• **Supplied text**
I realise that this entire trip is a puzzle for Bee to put together piece by piece. As he puts it together my stories will have colour and detail they never had before. They will tangle with his own stories with the characters and places from mine.
Somewhere between our first shoots we’re driving to a location we’ve just discovered is closed for the day, the weather is terrible and Bee is panicking. I may be playing up my hopelessness for dramatic effect. “This is mad!” He says, “is this what touring is always like for you?!”
I shoot in the forest surrounding the closed gardens and the portraits are beautiful, light softened by menacing clouds and only a little rain. On the drive back Bee says, “you know what you’re doing, huh.” And I give him a look to say, I’ve been playing this game for ten years now.
I’ve organised vegetarian picnics in every city we’re passing. The first is on a friend’s balcony, sheltered from the rain. On the ride some of my friends are in the back of our car giggling and I’m fretting that no one will come. I am wrong.
The balcony is lit by countless candles and fairy lights, there are people stretched out on couches and cushions and there is a table covered in delicious homemade food. I fall into some kind of vegan brownie high. It’s 1am before we’re home, alarms set for a sunrise shoot, sharing gratefuls like every single night.

• **Given task a**
Answer these questions about the travel account:
(i) For how many years has the narrator been "playing this game"?
(ii) What kind of picnics did the narrator organize in every city along the route?
(iii) Where was the first of those picnics held?

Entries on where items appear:
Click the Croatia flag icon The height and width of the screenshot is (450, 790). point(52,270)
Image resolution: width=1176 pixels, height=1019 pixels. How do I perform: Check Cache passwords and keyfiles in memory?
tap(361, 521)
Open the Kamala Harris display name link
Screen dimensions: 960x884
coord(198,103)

• **Given task b**
Convert the entries, from the line containing "Image resolution: width=1176" through the final entry, into a numbered list, leaving out any blank lines.

• **Correct answer a**
(i) Ten years.
(ii) Vegetarian picnics.
(iii) On a friend's balcony, sheltered from the rain.

• **Correct answer b**
1. Image resolution: width=1176 pixels, height=1019 pixels. How do I perform: Check Cache passwords and keyfiles in memory?
2. tap(361, 521)
3. Open the Kamala Harris display name link
4. Screen dimensions: 960x884
5. coord(198,103)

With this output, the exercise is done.